++++ Input

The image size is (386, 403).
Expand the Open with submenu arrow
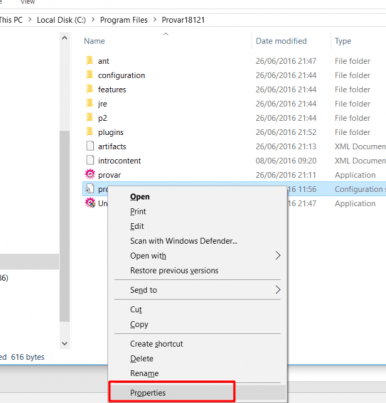tap(278, 256)
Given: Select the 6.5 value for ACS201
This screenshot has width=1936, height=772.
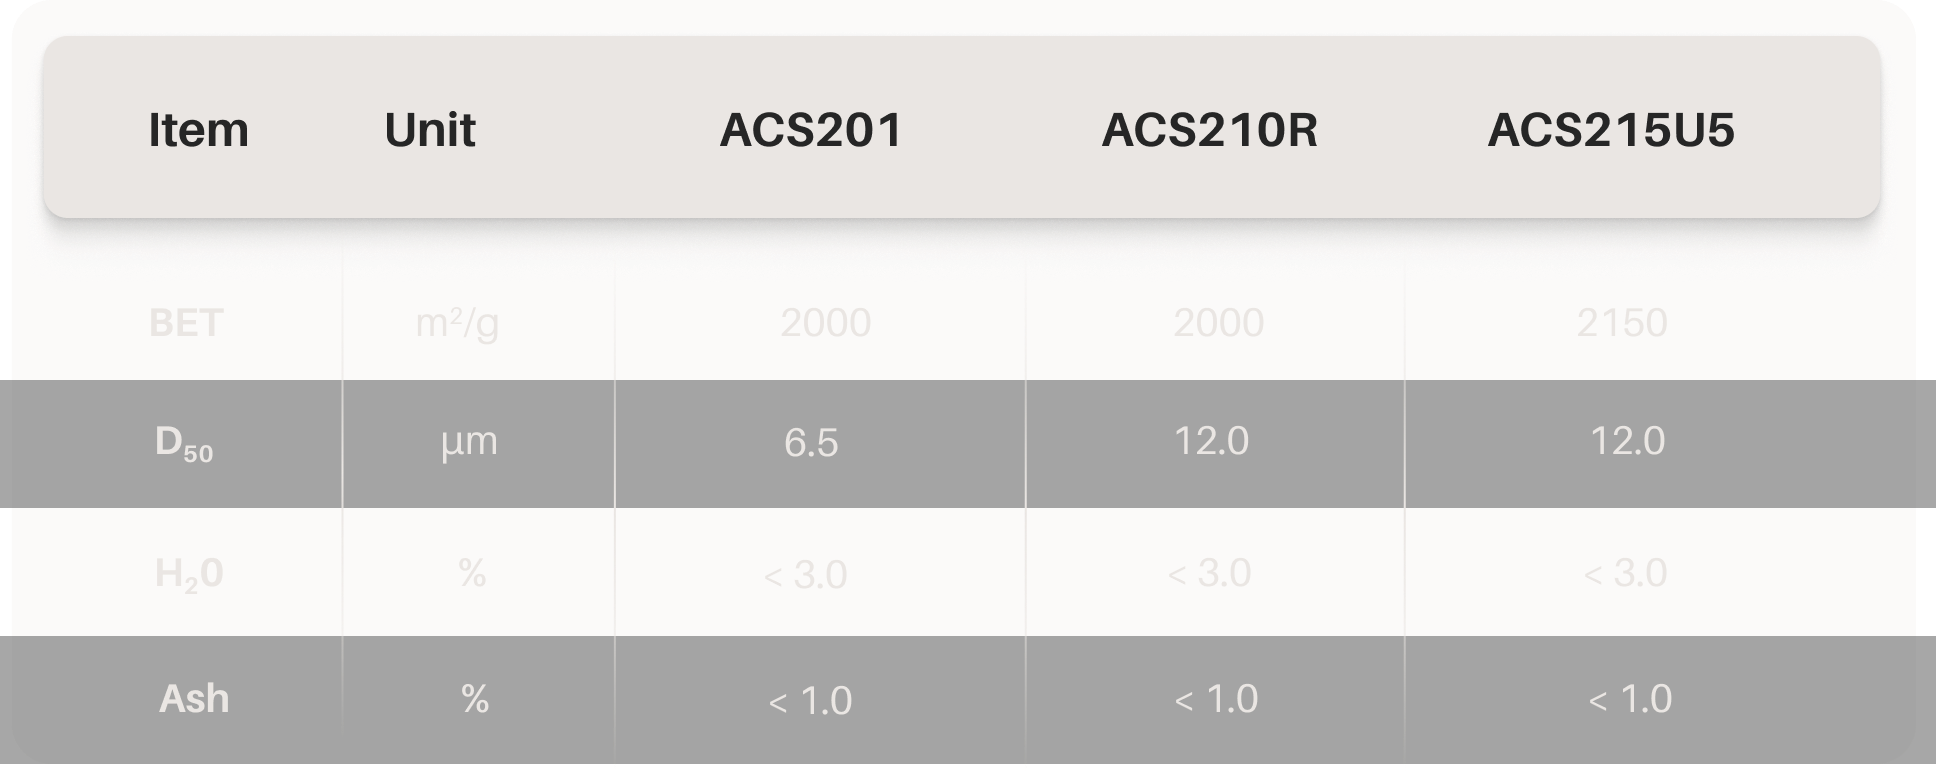Looking at the screenshot, I should (811, 442).
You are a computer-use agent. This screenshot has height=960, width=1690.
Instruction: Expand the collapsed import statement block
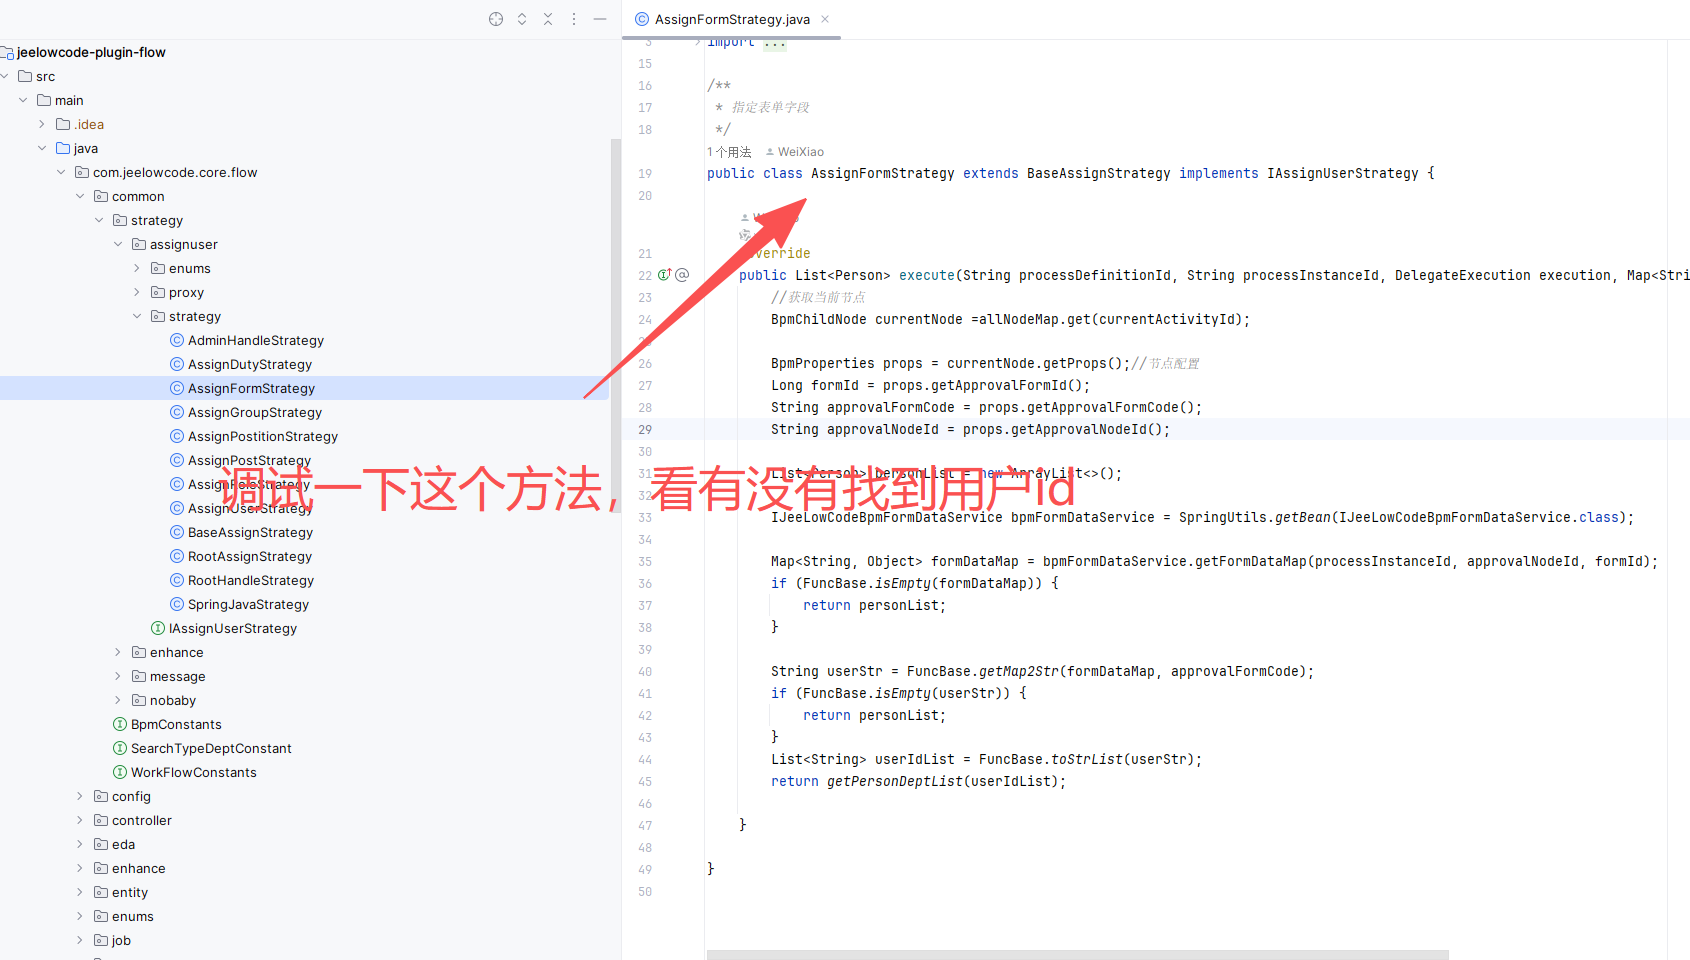(x=775, y=43)

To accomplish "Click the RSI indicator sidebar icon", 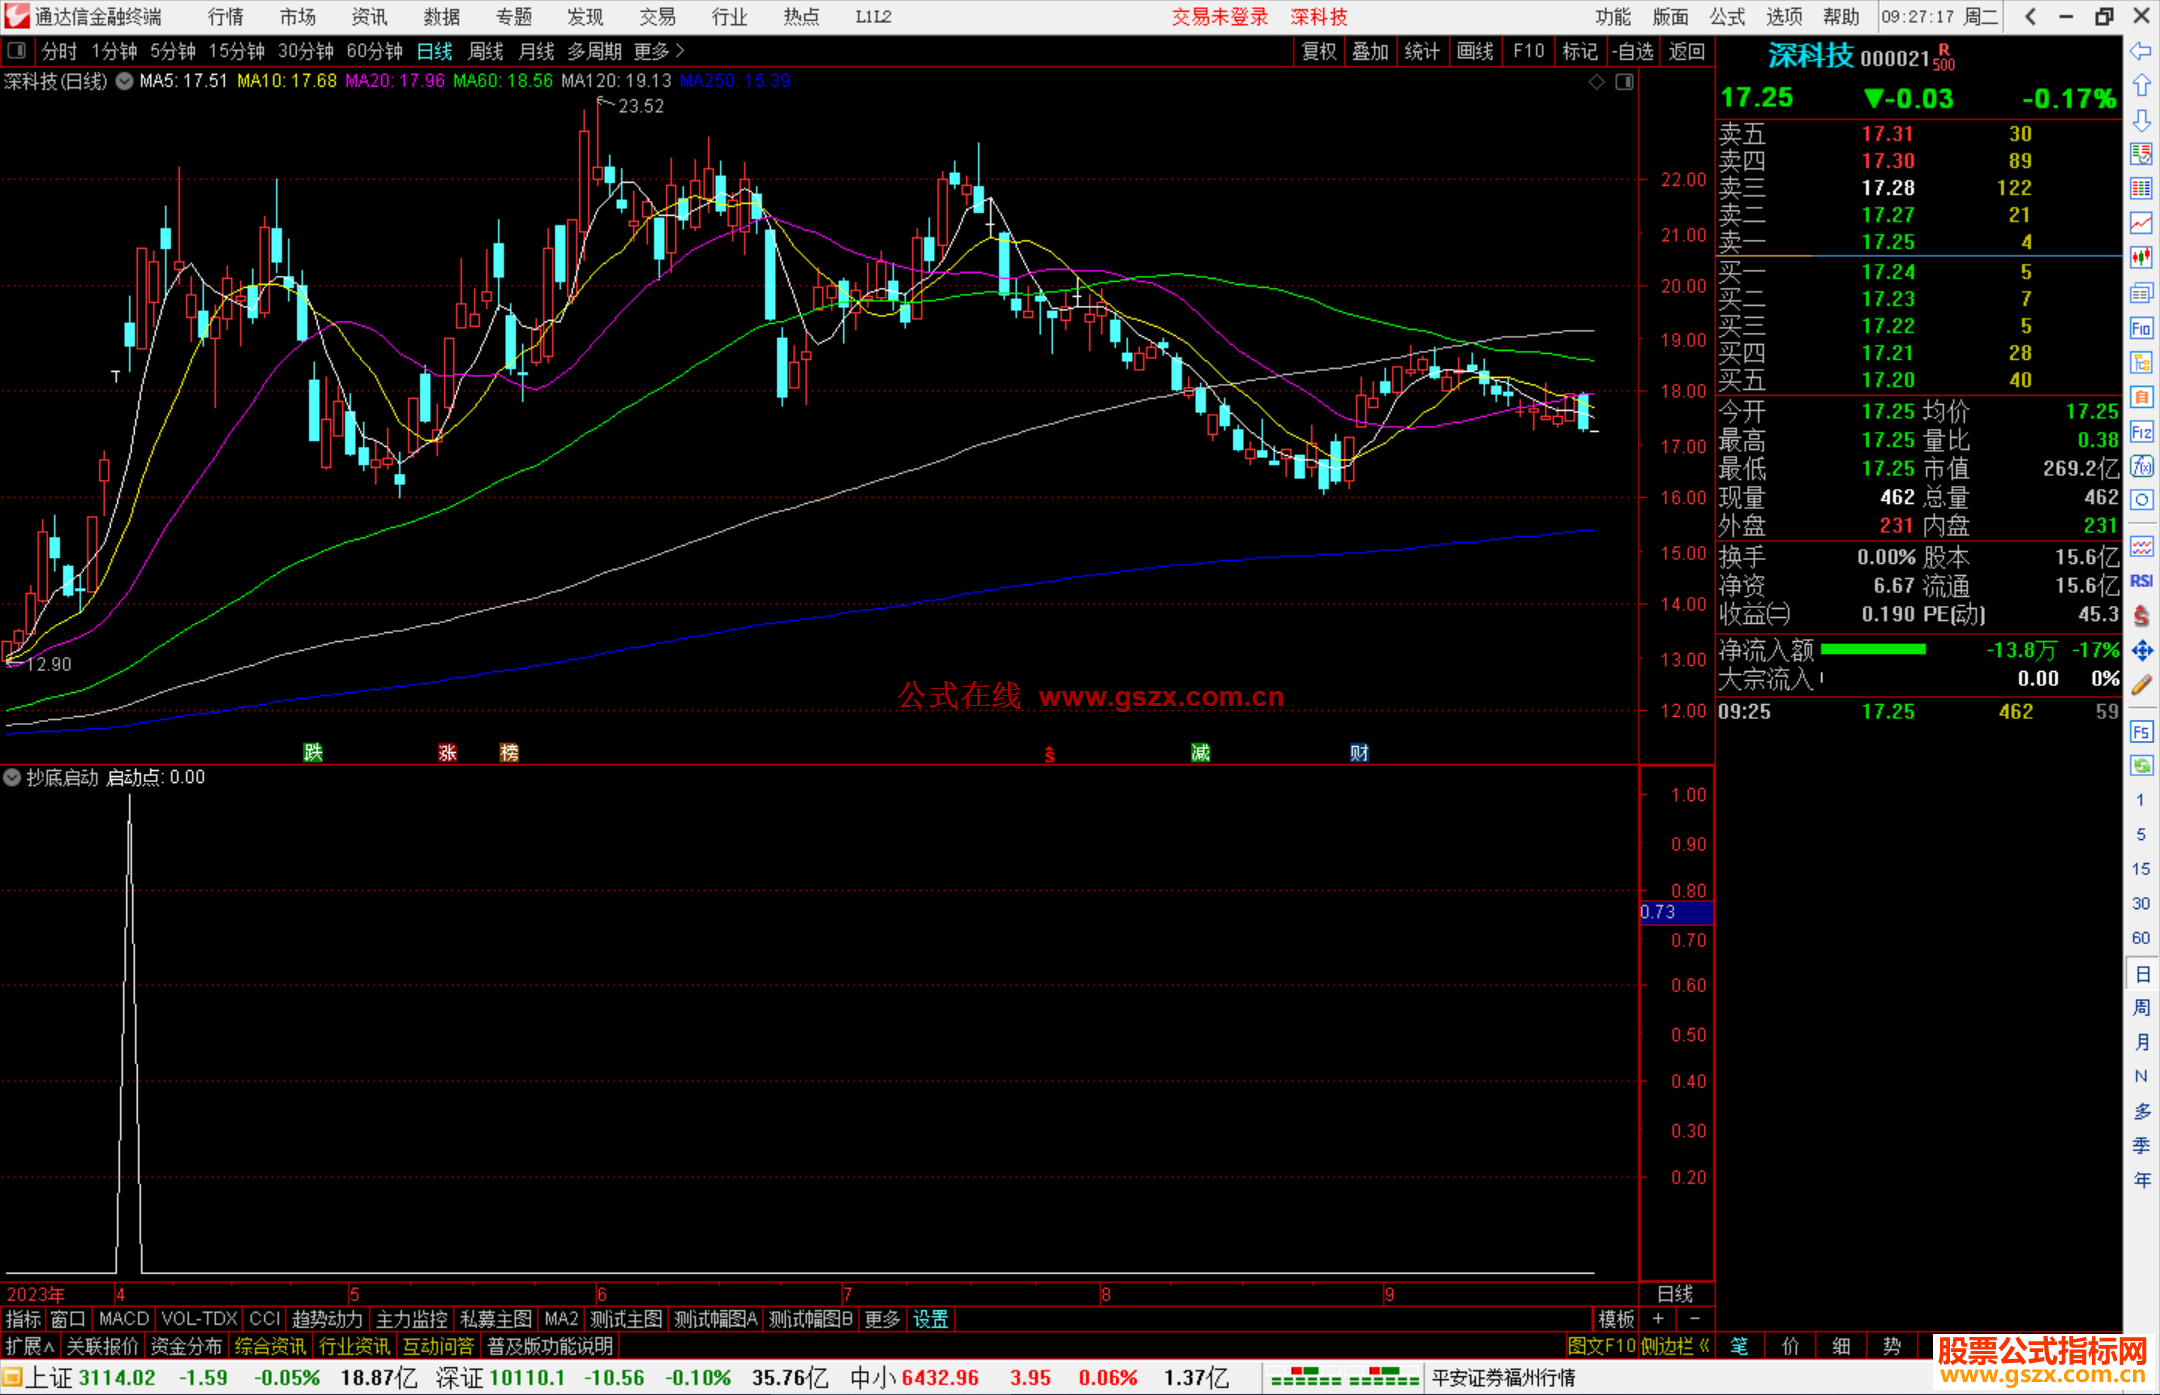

++++++++

#### Work required
Without the images, write out all of the records exactly.

#### Exercise solution
The image size is (386, 403).
Expand the Open with submenu arrow
tap(278, 256)
Given: Select the 6.5 value for ACS201
This screenshot has width=1936, height=772.
Looking at the screenshot, I should (811, 442).
You are a computer-use agent. This screenshot has height=960, width=1690.
Instruction: Expand the collapsed import statement block
(x=775, y=43)

To accomplish "Click the RSI indicator sidebar icon", 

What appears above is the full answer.